Your personal income and savings, paid as wages, are immune to bankruptcy
proceedings. The corporation loses its cash and holdings, but you don't lose
your house.

This is a staggering fiscal and economic advantage. You absolutely should be
paying _a lot_ for it given the net effect on everyone else.

------
Animats
It's significant that The Economist is endorsing this concept. It may now go
mainstream.

This is more of an issue for businesses than for individuals. Businesses get
to choose how they obtain capital, and that decision is often driven by tax
considerations. All the ways companies pay for capital - interest, dividends,
and stock buybacks - should be taxed at the same rate. Right now, there's a
huge tax bias in favor of debt. Borrowing for stock buybacks is a huge
fraction of US corporate borrowing, and it's driven by tax considerations.
That's effectively a very expensive subsidy program.

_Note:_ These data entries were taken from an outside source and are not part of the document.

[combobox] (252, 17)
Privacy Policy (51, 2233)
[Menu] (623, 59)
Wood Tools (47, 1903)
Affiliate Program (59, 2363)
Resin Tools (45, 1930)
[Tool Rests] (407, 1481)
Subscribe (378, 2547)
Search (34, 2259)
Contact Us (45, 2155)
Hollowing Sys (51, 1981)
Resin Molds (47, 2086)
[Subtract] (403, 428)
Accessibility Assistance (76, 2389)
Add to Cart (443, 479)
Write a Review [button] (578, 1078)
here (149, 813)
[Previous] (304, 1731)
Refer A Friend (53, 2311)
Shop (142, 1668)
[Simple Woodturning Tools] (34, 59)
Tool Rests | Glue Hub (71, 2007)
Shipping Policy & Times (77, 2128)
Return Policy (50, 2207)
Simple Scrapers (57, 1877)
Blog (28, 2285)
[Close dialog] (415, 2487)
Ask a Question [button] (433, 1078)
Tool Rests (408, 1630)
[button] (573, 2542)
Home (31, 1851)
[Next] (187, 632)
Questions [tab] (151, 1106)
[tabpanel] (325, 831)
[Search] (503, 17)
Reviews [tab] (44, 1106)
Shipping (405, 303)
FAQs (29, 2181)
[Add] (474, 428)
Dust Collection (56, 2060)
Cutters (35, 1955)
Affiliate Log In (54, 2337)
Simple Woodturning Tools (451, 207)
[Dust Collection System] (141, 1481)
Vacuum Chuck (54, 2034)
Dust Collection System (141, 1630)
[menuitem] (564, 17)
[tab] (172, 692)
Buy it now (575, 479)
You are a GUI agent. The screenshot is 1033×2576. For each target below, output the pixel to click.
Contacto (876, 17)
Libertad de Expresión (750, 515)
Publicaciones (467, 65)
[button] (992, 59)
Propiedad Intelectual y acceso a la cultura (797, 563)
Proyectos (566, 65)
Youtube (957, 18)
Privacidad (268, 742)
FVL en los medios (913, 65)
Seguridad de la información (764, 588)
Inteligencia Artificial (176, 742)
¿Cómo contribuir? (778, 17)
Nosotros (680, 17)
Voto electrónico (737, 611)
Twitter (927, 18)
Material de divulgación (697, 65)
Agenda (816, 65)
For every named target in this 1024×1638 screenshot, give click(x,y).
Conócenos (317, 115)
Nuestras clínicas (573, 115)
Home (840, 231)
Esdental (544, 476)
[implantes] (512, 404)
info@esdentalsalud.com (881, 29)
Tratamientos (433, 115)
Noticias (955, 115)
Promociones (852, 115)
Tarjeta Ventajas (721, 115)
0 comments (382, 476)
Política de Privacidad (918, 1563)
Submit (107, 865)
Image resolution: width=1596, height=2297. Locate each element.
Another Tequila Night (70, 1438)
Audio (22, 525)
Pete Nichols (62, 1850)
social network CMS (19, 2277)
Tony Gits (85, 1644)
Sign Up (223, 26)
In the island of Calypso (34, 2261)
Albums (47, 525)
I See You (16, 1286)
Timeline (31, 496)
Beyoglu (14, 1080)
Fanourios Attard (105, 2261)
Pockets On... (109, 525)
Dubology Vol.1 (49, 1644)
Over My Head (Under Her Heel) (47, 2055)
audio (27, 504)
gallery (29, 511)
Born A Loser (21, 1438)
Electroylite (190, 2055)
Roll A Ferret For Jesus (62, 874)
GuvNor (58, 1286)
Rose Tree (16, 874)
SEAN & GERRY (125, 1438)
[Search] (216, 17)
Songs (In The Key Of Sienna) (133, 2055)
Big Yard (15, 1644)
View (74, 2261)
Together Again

Eliminating the tax benefits of debt has systemic advantages. When a company
financed by equity goes under, its stockholders suffer, but the potential loss
is bounded. As we learned in 2008, debt-financed failures cascade. Much M&A,
private equity, and hedge fund activity is fuelled by the tax advantages of
equity to debt conversion. Eliminate those, and much unnecessary financial
activity goes away. The hedge fund industry will scream, but now that it's
well known that hedge funds underperform the market while extracting huge
fees, that's no big loss.

This change shouldn't affect startup companies. Those are almost always equity
funded. Nobody loans to a startup that will probably fail. (There are some
startups with complex debt/equity/warrant deals which exist to get the tax
benefits of debt with the potential upside of equity. That's a tax gimmick,
not lending.)

The overall effect is conservative. By removing a Government policy which
distorts markets, we move back to a system where businesses are primarily
equity-funded. It returns companies to their historical role as payers of
dividends.

It's a good time for this change to business financing. Interest rates are
very low, so the tax impact is also low.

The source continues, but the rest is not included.